Configure two-way data synchronization between ApsaraDB for MongoDB sharded cluster instances

The following table describes the precautions and limits when you synchronize data to a MongoDB database, such as a self-managed MongoDB database or an ApsaraDB for MongoDB instance.
Category Description
Limits on the source and destination databases
  • Bandwidth requirements: The server to which the source database belongs must have a sufficient egress bandwidth. Otherwise, the data synchronization speed is affected.
  • The collections to be synchronized must have PRIMARY KEY or UNIQUE constraints and all fields must be unique. Otherwise, the destination database may contain duplicate data records.
  • If you select collections as the objects to synchronize and you want to edit collections (such as renaming collections), up to 1,000 collections can be synchronized in a single data synchronization task. If you run a task to synchronize more than 1,000 collections, a request error occurs. In this case, we recommend that you split the collections to synchronize, configure multiple tasks to synchronize the tables, or configure a task to synchronize the entire database.

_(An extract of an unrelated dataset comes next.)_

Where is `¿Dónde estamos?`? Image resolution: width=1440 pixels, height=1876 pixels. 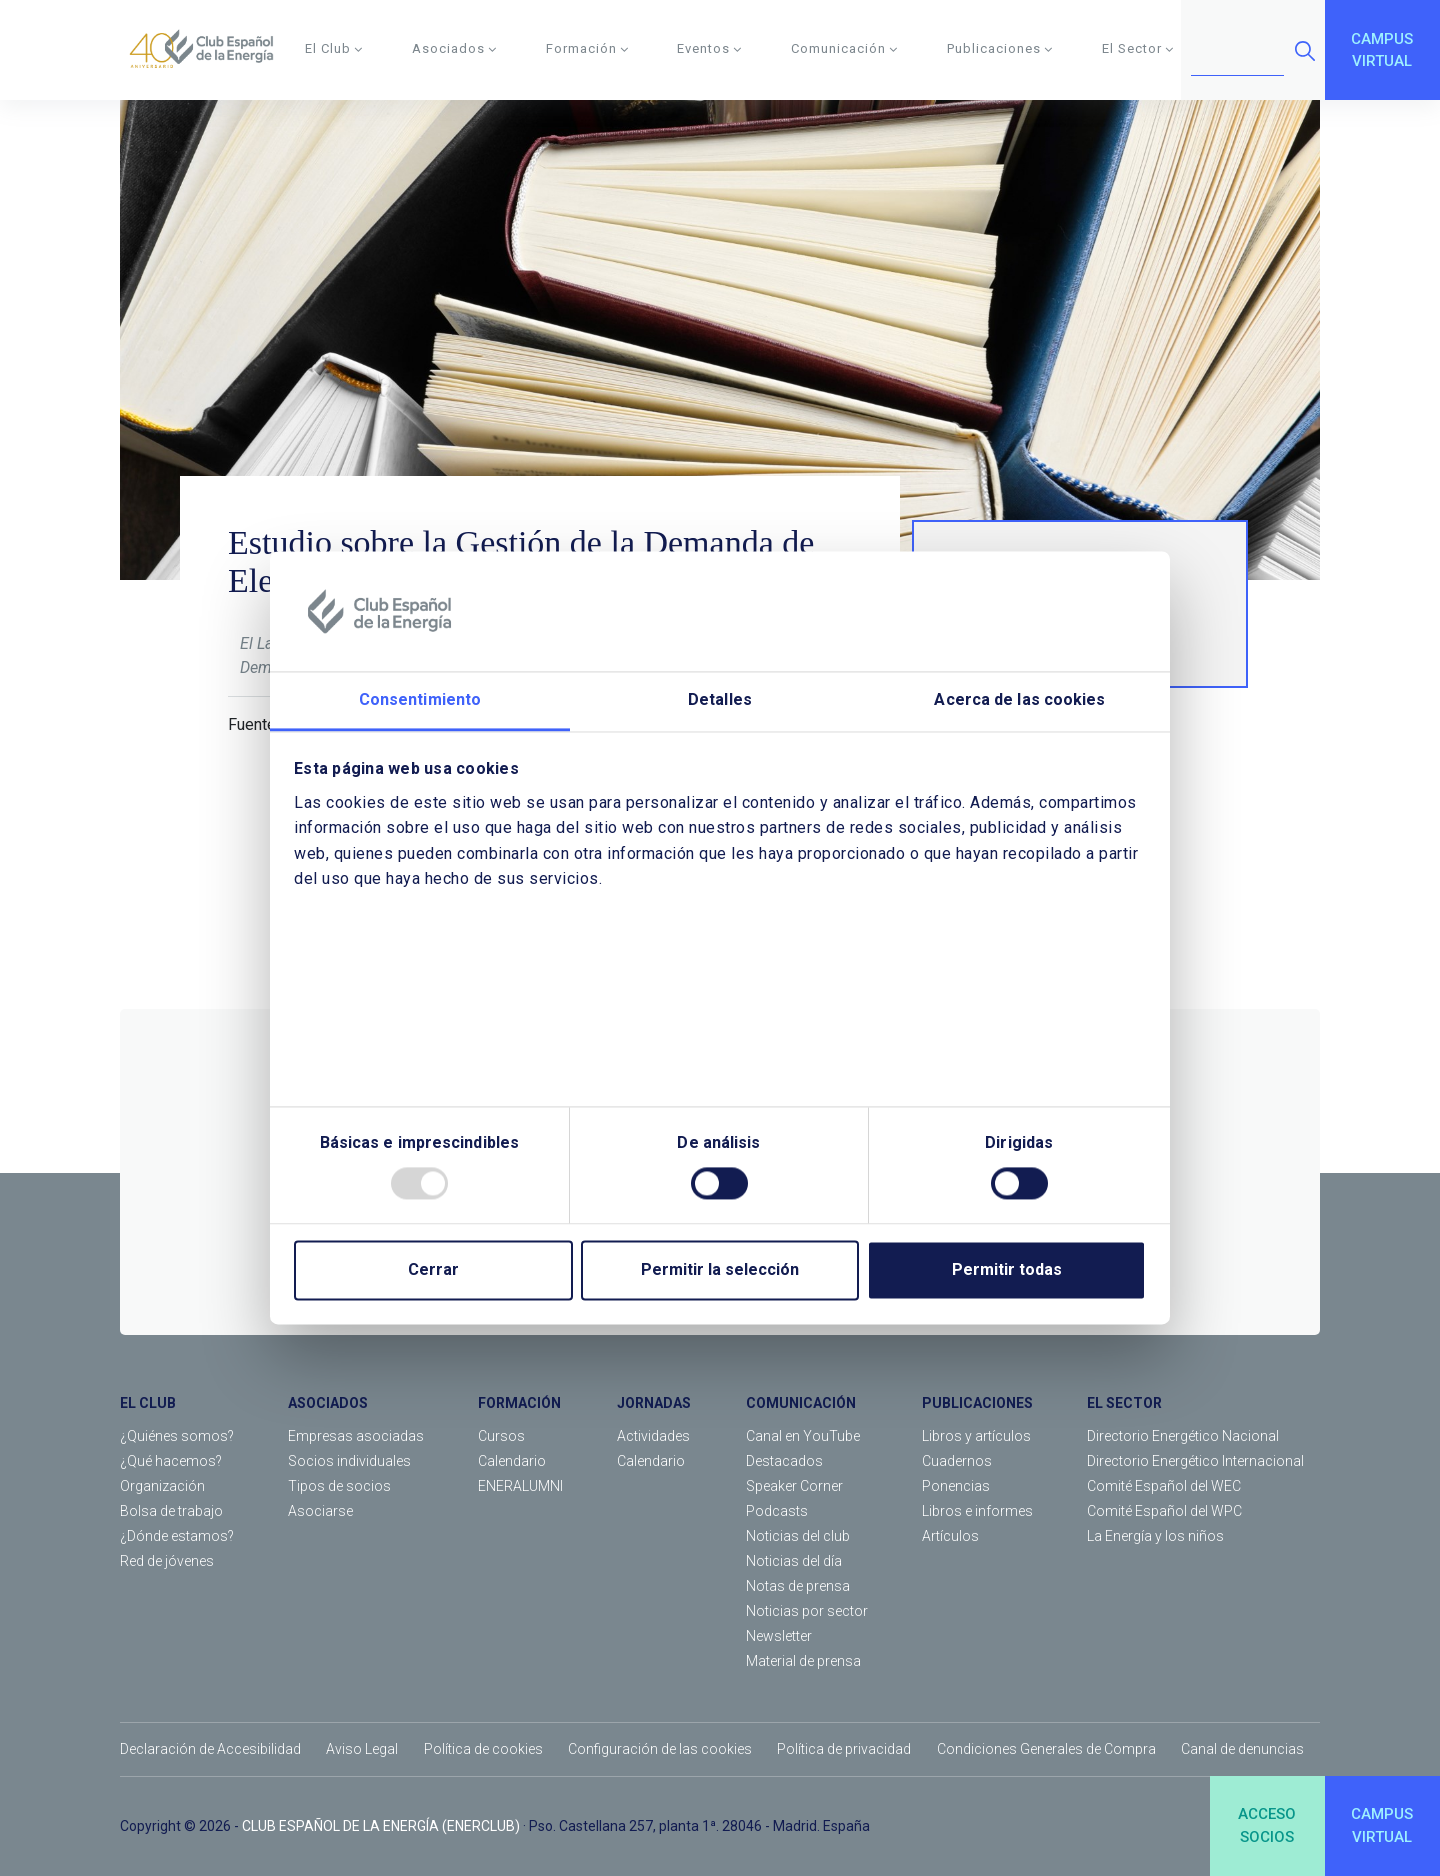 ¿Dónde estamos? is located at coordinates (177, 1536).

  • The following requirements must be met:
    • The oplog feature must be enabled.
    • For an incremental data synchronization task, the oplogs of the source database must be stored for more than 24 hours. If you perform both full data synchronization and incremental data synchronization, the oplogs of the source database must be stored for at least 7 days. After the full data synchronization is complete, you can set the retention period to more than 24 hours. Otherwise, Data Transmission Service (DTS) may fail to obtain the oplogs and the task may fail. In exceptional circumstances, data inconsistency or loss may occur. Make sure that you set the retention period of oplogs in accordance with the preceding requirements. Otherwise, the Service Level Agreement (SLA) of DTS does not ensure service reliability and performance

  • During a data synchronization task, ApsaraDB for MongoDB sharded cluster instances involved in the task cannot be scaled. Otherwise, the task fails.
Other limits
  • To ensure compatibility, the version of the destination MongoDB database must be the same as or later than the version of the source MongoDB database. If the version of the destination database is earlier than the version of the source database, database compatibility issues may occur.

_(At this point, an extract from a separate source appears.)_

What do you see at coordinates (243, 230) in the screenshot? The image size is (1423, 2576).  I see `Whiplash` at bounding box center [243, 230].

  • If the source or the destination instance is located in a region outside the Chinese mainland, two-way data synchronization is supported only between instances located within the same region. For example, two-way data synchronization is supported between instances within the Japan (Tokyo) region. Two-way data synchronization between an instance in the Japan (Tokyo) region and another instance in the Germany (Frankfurt) region is not supported.

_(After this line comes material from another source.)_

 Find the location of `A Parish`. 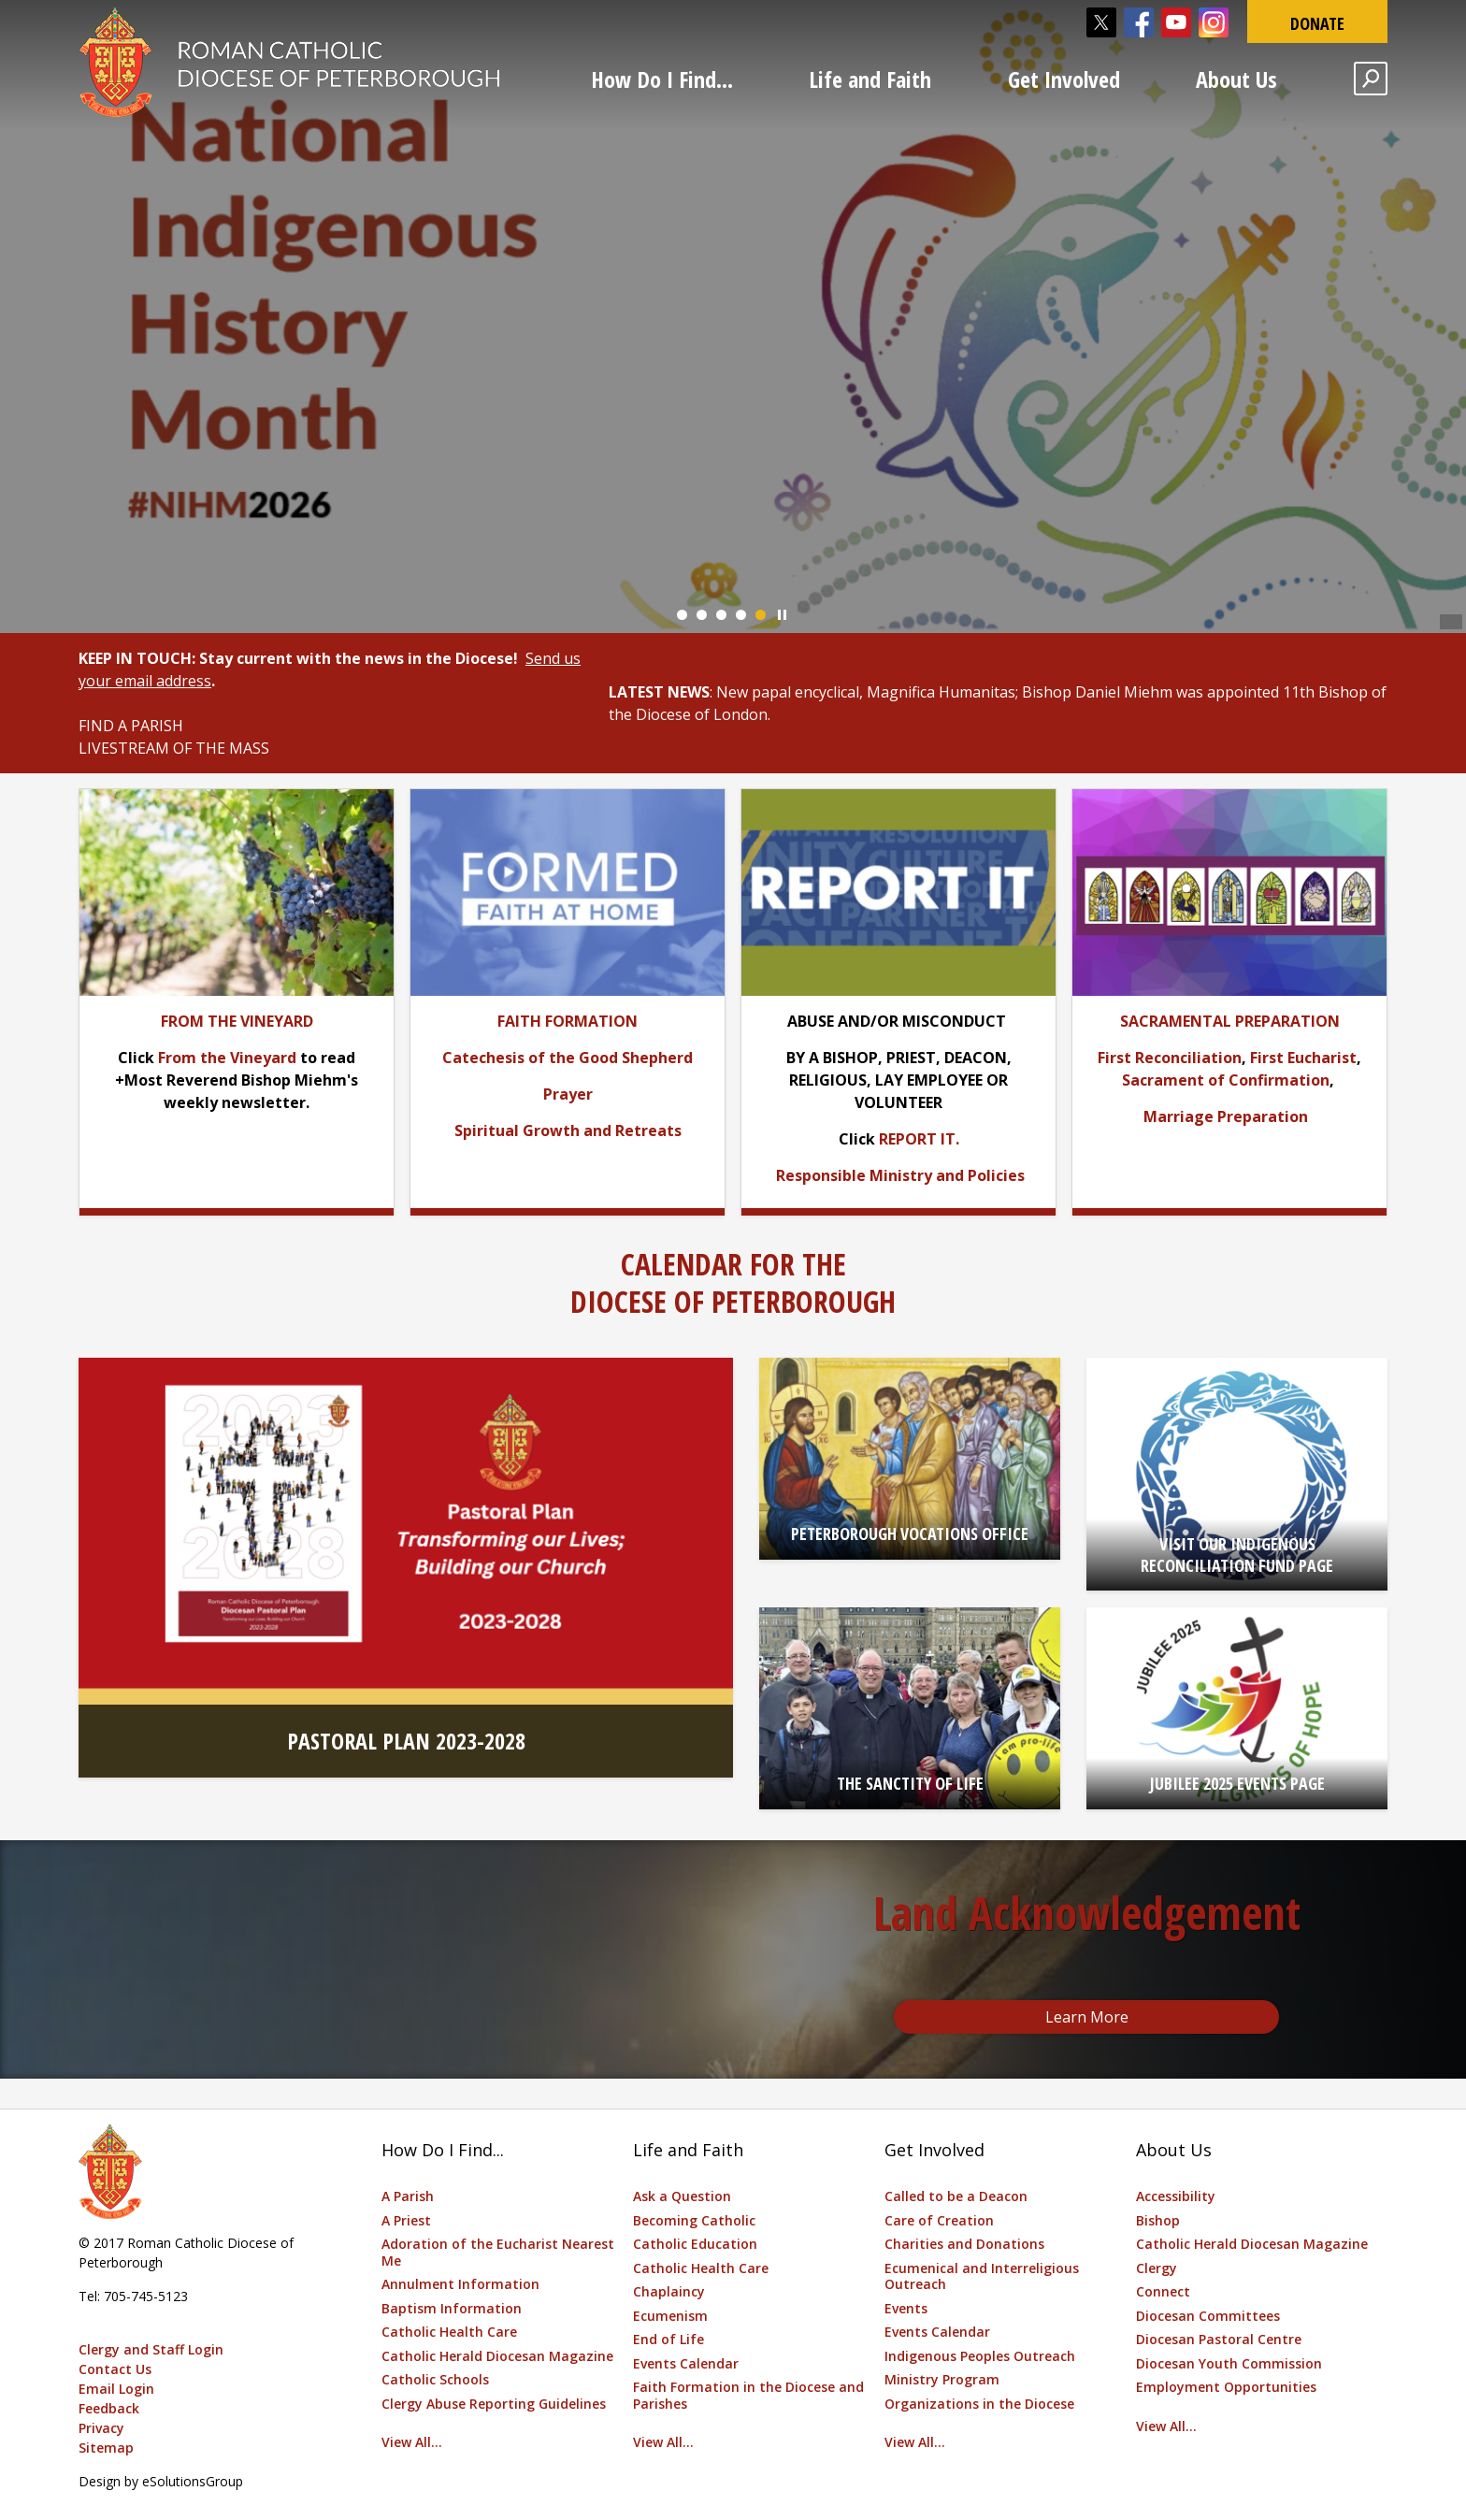

A Parish is located at coordinates (407, 2196).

  • DTS cannot synchronize data from the admin or local database.
  • Transaction information is not retained. When transactions are synchronized to the destination database, they are converted into a single record.
  • Before you synchronize data, evaluate the impact of data synchronization on the performance of the source and destination databases. We recommend that you synchronize data during off-peak hours. During full data synchronization, DTS uses read and write resources of the source and destination databases. This may increase the loads of the database servers.
  • During full data synchronization, concurrent INSERT operations cause fragmentation in the collections of the destination database. After the full data synchronization is complete, the storage usage of collections in the destination database is larger than that of collections in the source database.
  • During data synchronization, we recommend that you use only DTS to write data to the destination database. This prevents data inconsistency between the source and destination databases. If you use tools other than DTS to write data to the destination database, data loss may occur in the destination database when you use DMS to perform online DDL operations.